Autor: |
Patanair B; Normandie Univ, UNIROUEN, INSA Rouen, CNRS, GPM, 76000 Rouen, France., Saiter-Fourcin A; Normandie Univ, UNIROUEN, INSA Rouen, CNRS, GPM, 76000 Rouen, France., Thomas S; School of Chemical Sciences, School of Energy Materials and International and Inter-University Centre for Nanoscience and Nanotechnology, Mahatma Gandhi University, Priyadarshini Hills P.O, Kottayam, Kerala 686 560, India., Thomas MG; School of Chemical Sciences, School of Energy Materials and International and Inter-University Centre for Nanoscience and Nanotechnology, Mahatma Gandhi University, Priyadarshini Hills P.O, Kottayam, Kerala 686 560, India., Parathukkamparambil Pundarikashan P; Sree Narayana College, Nattika, Affiliated to the University of Calicut, Kerala 680 566, India., Gopalan Nair K; Sree Narayana College, Nattika, Affiliated to the University of Calicut, Kerala 680 566, India., Kumar VK; Majlis Arts and Science College Puramannur, Malappuram Dist, Kerala 676 552, India., Maria HJ; School of Chemical Sciences, School of Energy Materials and International and Inter-University Centre for Nanoscience and Nanotechnology, Mahatma Gandhi University, Priyadarshini Hills P.O, Kottayam, Kerala 686 560, India., Delpouve N; Normandie Univ, UNIROUEN, INSA Rouen, CNRS, GPM, 76000 Rouen, France. |
Abstrakt: |
In this paper, the calorimetric response of the amorphous phase was examined in hybrid nanocomposites which were prepared thanks to a facile synthetic route, by adding reduced graphene oxide (rGO), Cloisite 30B (C30B), or multiwalled carbon nanotubes (MWCNT) to lignin-filled poly(lactic acid) (PLA).
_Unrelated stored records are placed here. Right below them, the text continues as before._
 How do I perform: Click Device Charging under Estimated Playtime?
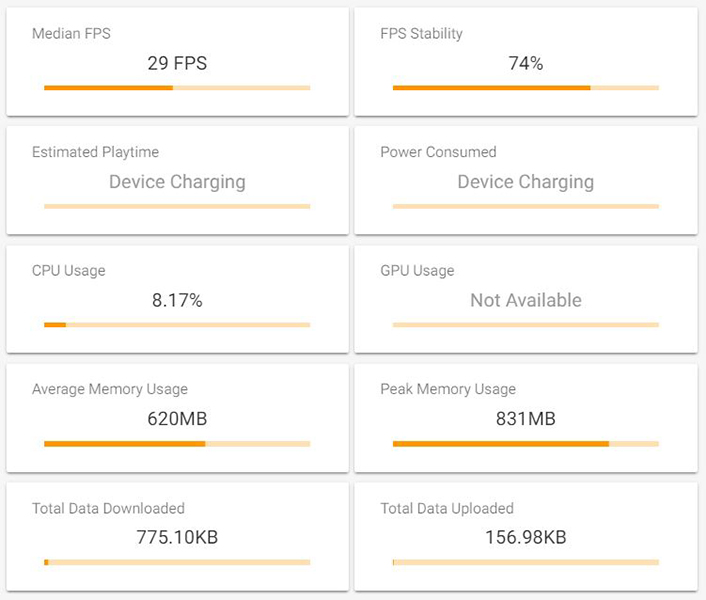(177, 182)
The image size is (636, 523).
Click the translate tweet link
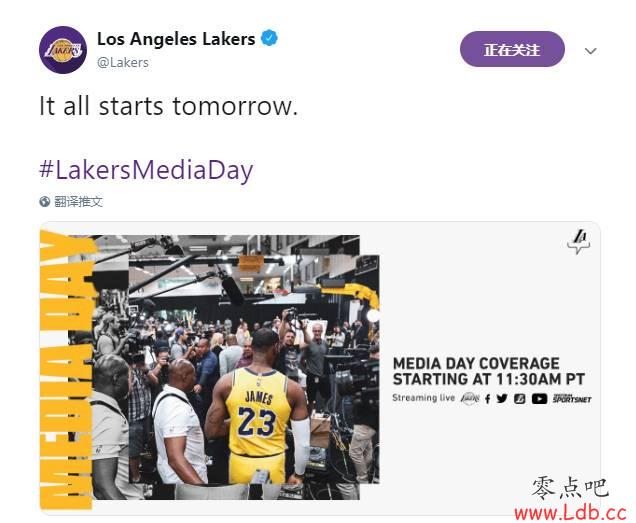point(79,202)
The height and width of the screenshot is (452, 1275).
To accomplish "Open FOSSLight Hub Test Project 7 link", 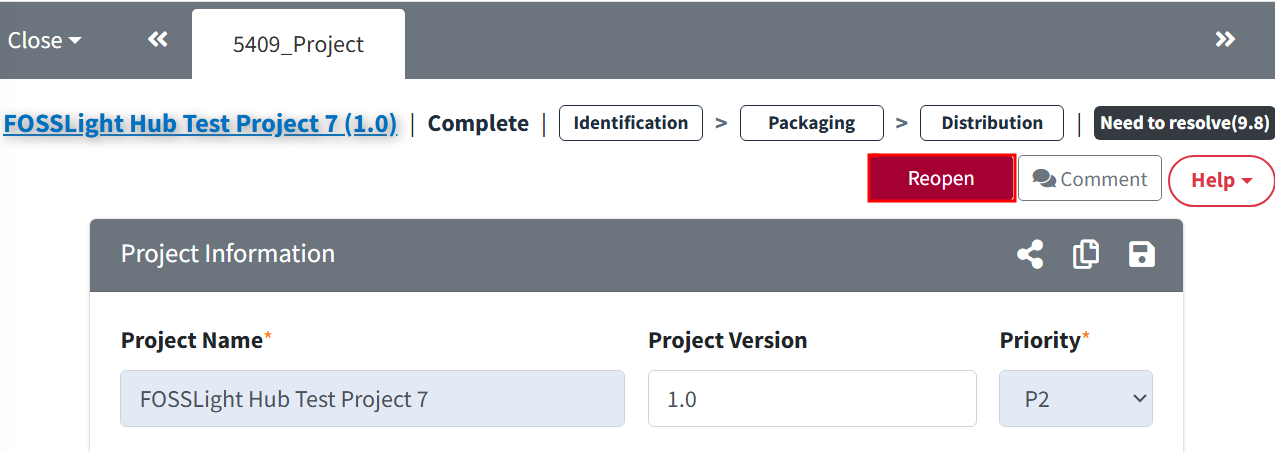I will (200, 123).
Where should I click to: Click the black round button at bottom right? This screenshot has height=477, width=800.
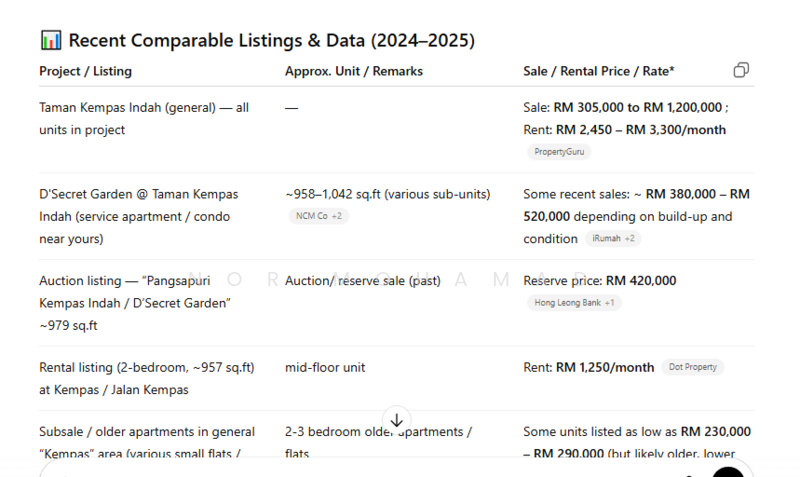(x=728, y=472)
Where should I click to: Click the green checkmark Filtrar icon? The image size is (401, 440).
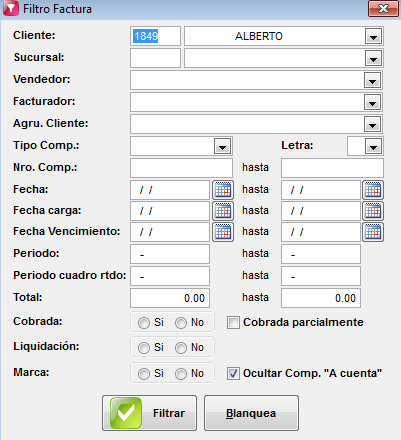(x=126, y=413)
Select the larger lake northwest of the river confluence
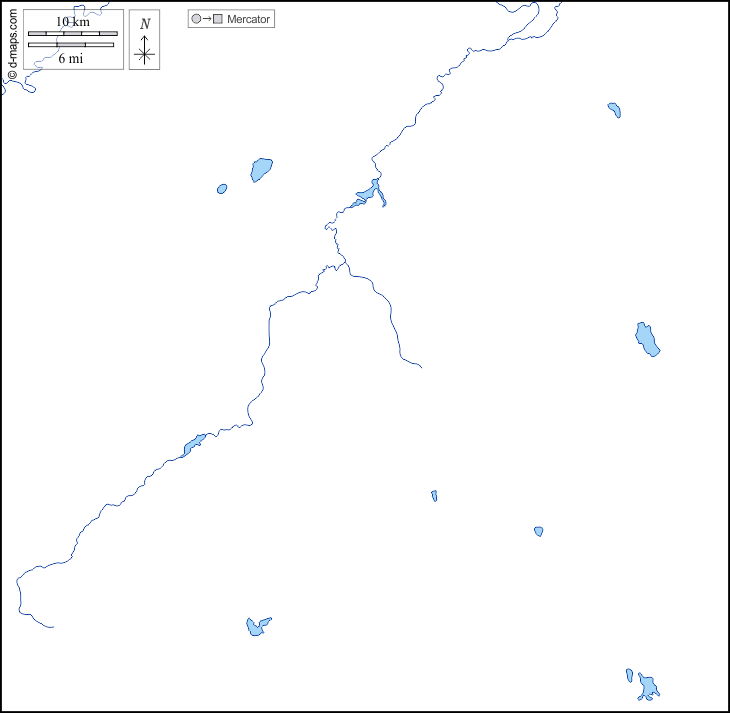The width and height of the screenshot is (730, 713). click(x=261, y=169)
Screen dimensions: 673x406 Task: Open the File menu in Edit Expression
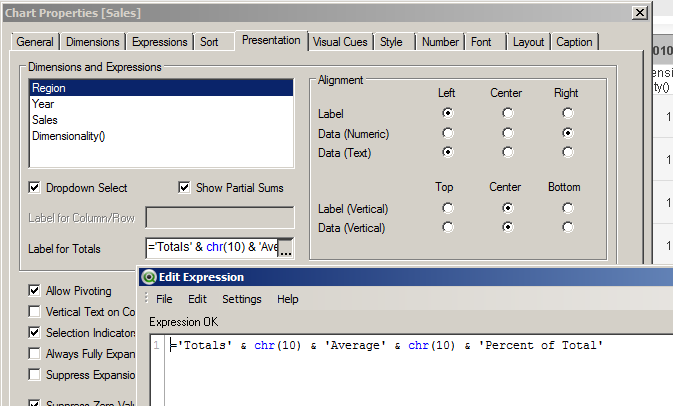click(x=164, y=299)
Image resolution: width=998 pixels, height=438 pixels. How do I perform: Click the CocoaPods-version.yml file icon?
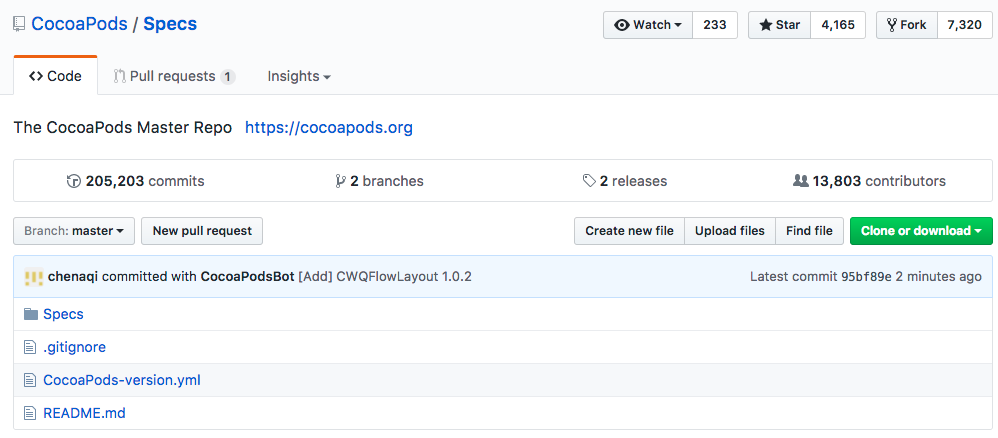[x=29, y=380]
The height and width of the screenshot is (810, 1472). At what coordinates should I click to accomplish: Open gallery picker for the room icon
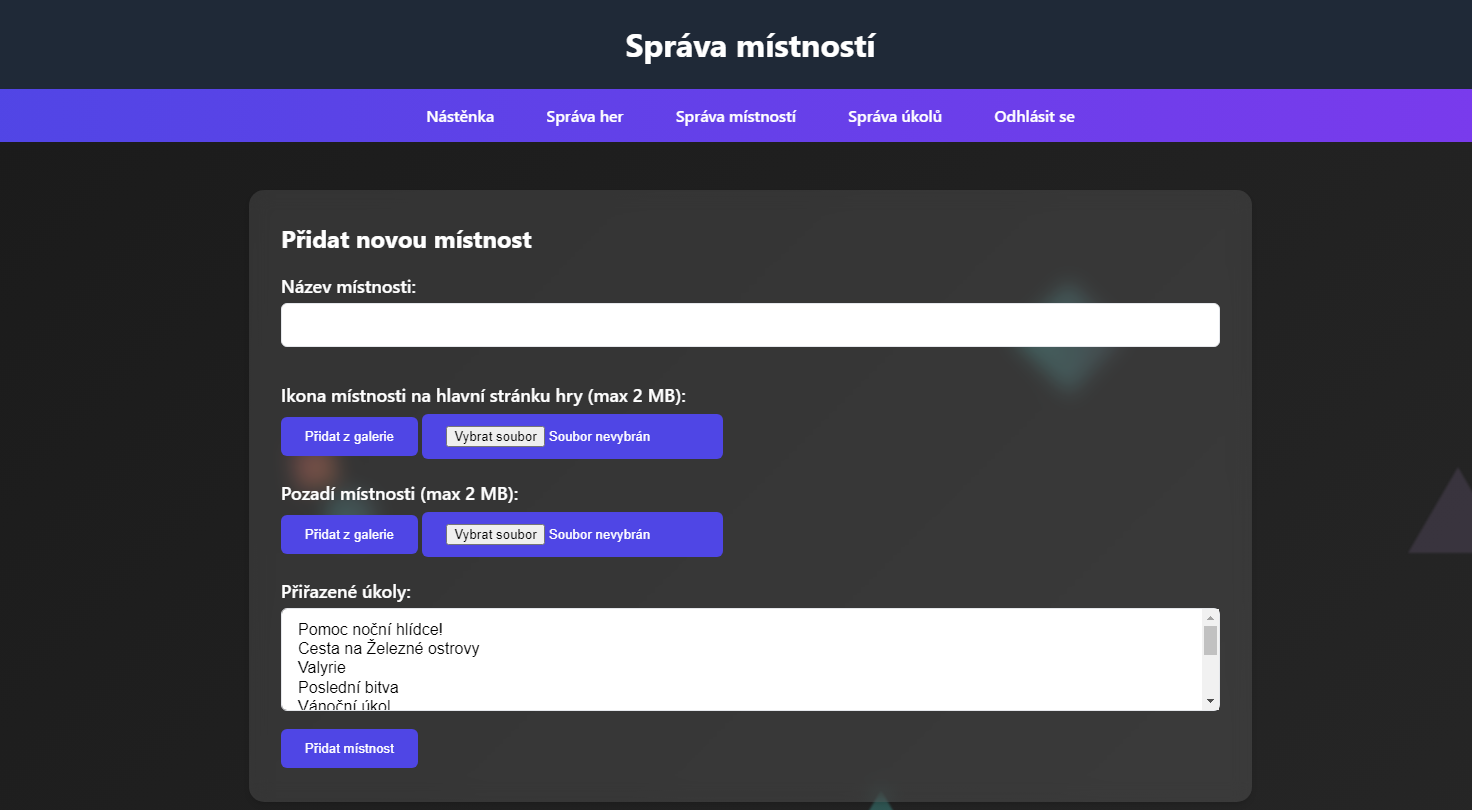349,436
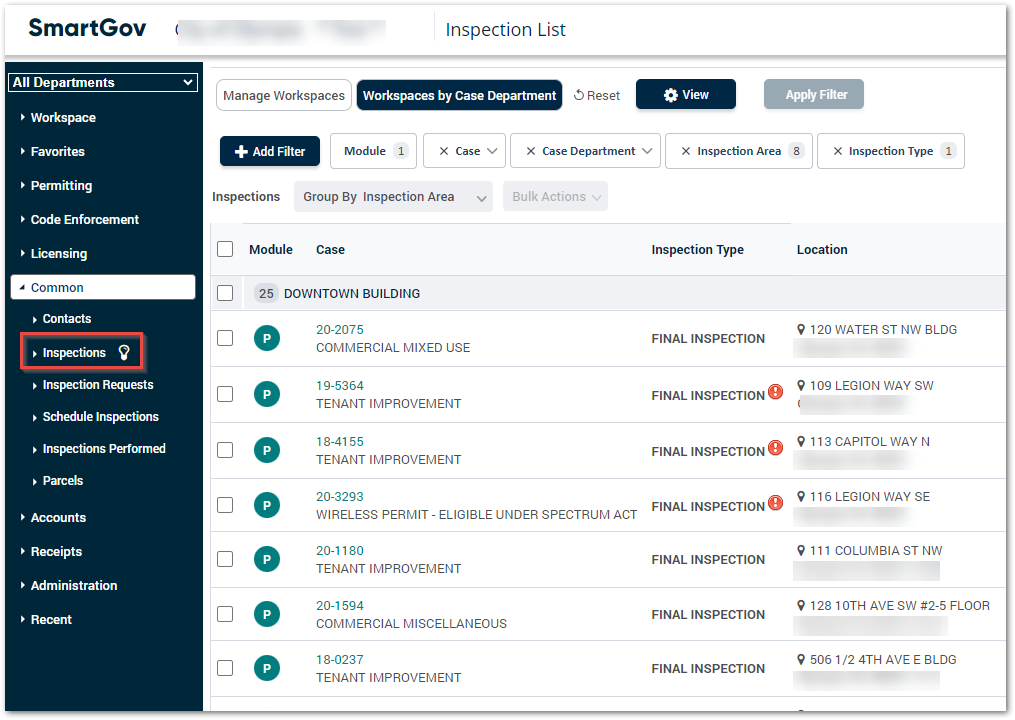This screenshot has height=720, width=1015.
Task: Click the plus icon on Add Filter
Action: click(x=242, y=150)
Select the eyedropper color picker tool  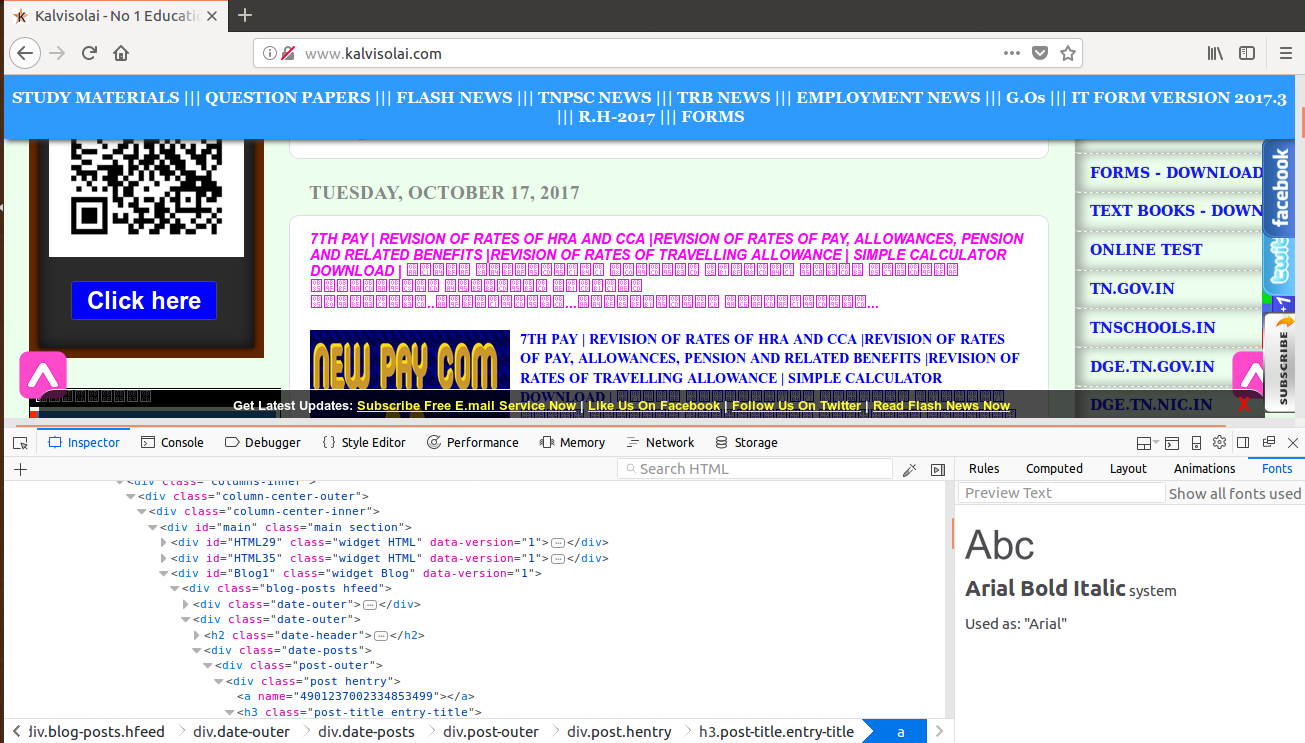(x=909, y=468)
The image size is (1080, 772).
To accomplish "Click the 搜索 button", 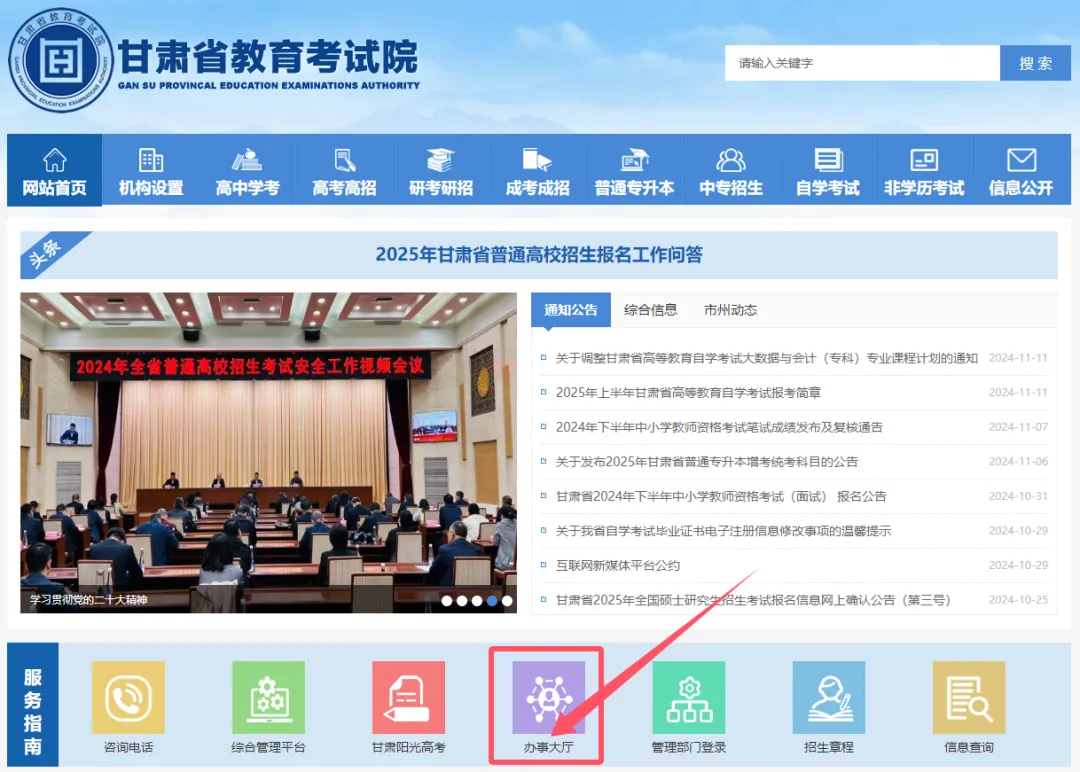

The dispersion of both lignin and nanofillers was successful, according to a field-emission scanning-electron microscopy (FESEM) analysis. Lignin alone essentially acted as a crystallization retardant for PLA, and the nanocomposites shared this feature, except when MWCNT was used as nanofiller. All systems exhibiting a curtailed crystallization also showed better thermal stability than neat PLA, as assessed from thermogravimetric measurements. As a consequence of favorable interactions between the PLA matrix, lignin, and the nanofillers, homogeneous dispersion or exfoliation was assumed in amorphous samples from the increase of the cooperative rearranging region (CRR) size, being even more remarkable when increasing the lignin content. The amorphous nanocomposites showed a signature of successful filler inclusion, since no rigid amorphous fraction (RAF) was reported at the filler/matrix interface. Finally, the nanocomposites were crystallized up to their maximum extent from the glassy state in nonisothermal conditions. Despite similar degrees of crystallinity and RAF, significant variations in the CRR size were observed among samples, revealing different levels of mobility constraining in the amorphous phase, probably linked to a filler-dimension dependence of space filling. |